The whole mess created by indexes and indexing would not have arisen except for the money mill on the Potomac which keeps issuing paper currency like the legendary mill at the bottom of the sea that grinds out salt with nobody to stop it. Money in circulation—and we mean the legal tender currency issued by the Fed, not the M1, M2, and the like, of the economists—has doubled in the past decade alone, from $54.6 billion in 1972 to $126.6 billion today. And this goes on despite the impression given out of a “tight money policy.”

It is too well known to require theoretical demonstration that prices are influenced by the amount of purchasing power in the market, and that inflation is the result of too much money in circulation.

Instead of curtailing the power of the Fed to issue currency, Congress has steadily broadened its powers until today the Fed can turn into legal tender currency practically any debt obligation it sees fit, including Polish, Turkish, Brazilian or Argentinian bonds. This brings us to our next proposal.

Wean the Banks

The Federal Reserve System came into being as a system of super banks—actually pawn shops—to assist commercial banks in distress by taking up their short term loans and giving them cash in the form of legal tender currency, or a deposit at the reserve bank that was equivalent to cash (since it could at any time be turned in for cash).

The so-called panics, depressions, or crises which the country goes through periodically are not the result of a shortage of money in the economy, but a shortage of cash or credit on the part of debtors. The principal debtors, of course, are the banks, since their balance sheets represent mostly liabilities supported by a thin margin of proprietors’ capital (less than 10 per cent generally).

After the passage of the Federal Reserve Act, banks gradually let their capital drop from a mean of 25 per cent or more of total liabilities to the present low ratios (for the 15 biggest banks’ the ratio is less than 5 per cent).

The banking system is like a brood of pigs, grown to sizable porkers, but still clinging to mother sow. It is time they were weaned and made to forage for themselves. In short, too long have money and banking been linked in economic literature. The management of the banking system should be separated from the administration of the money system.

Subsidized Debt

The world today would not be in the depression it is in but for the burden of debt. Farmers complain they can’t meet their mortgage payments; home owners, likewise; corporate bankruptcies—now at flood—occur because companies cannot meet their debt payments. Third World countries are half a trillion dollars in debt, a third of it owing to U.S. banks.
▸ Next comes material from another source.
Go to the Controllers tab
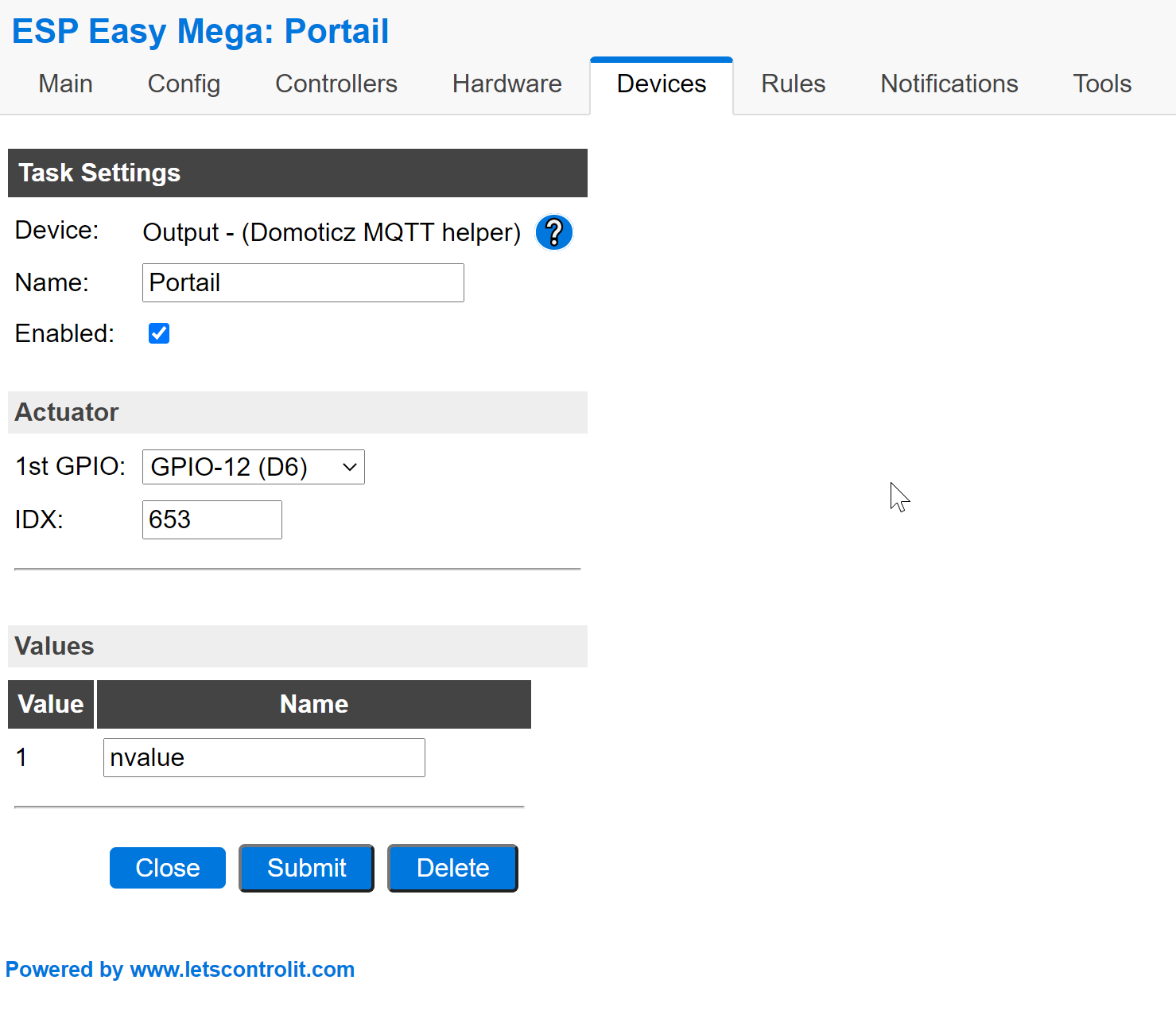 (336, 84)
How did the world get in this mess? Largely from encouragement by government. Through the International Monetary Fund and the World Bank, indigent governments around the world have been led to borrow beyond their means for all sorts of doubtfully viable projects until now they are bogged down in a mire of debt. Home ownership has been fostered—no doubt, for the public good-by low cost loans, or government guaranteed loans and deductibility of interest payments. Farmers have been encouraged to expand their food production; many increased their acreage by buying land at high prices, financed by mortgages.
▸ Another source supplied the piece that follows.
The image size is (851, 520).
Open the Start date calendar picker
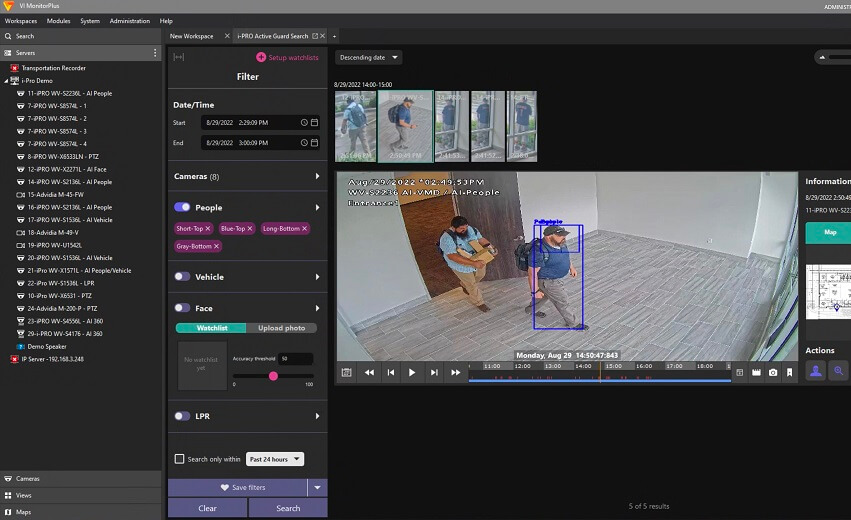[x=314, y=122]
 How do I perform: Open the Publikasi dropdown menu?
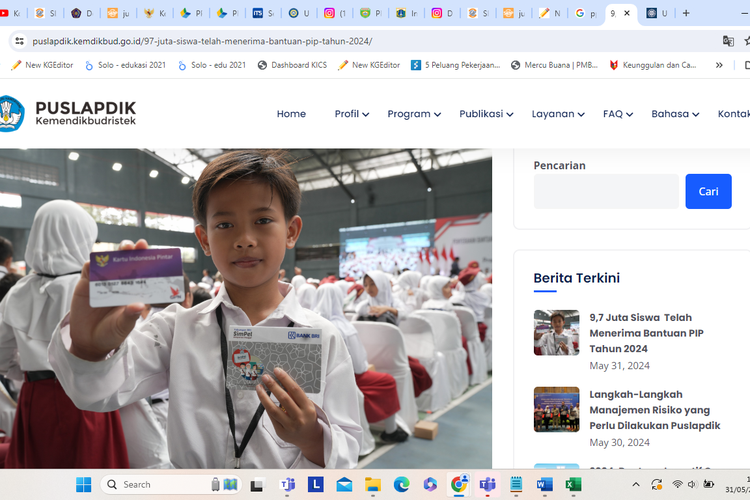[486, 114]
Banks have been permitted to increase their debt (deposit liabilities) in relation to equity capita] until most banks are in difficulty, many of them technically insolvent.

One measure to reduce the mania for going into debt is to restrict the deductibility of interest payment from taxable income. While no doubt justified as a social measure to encourage home ownership, the deductibility of corporate interest payments is contrary to shareholders’ best interests since it encourages corporate managers to leverage assets, engage in mergers that are justified only by tax advantages, and shift the enterprise from producing goods to that of producing financial gain.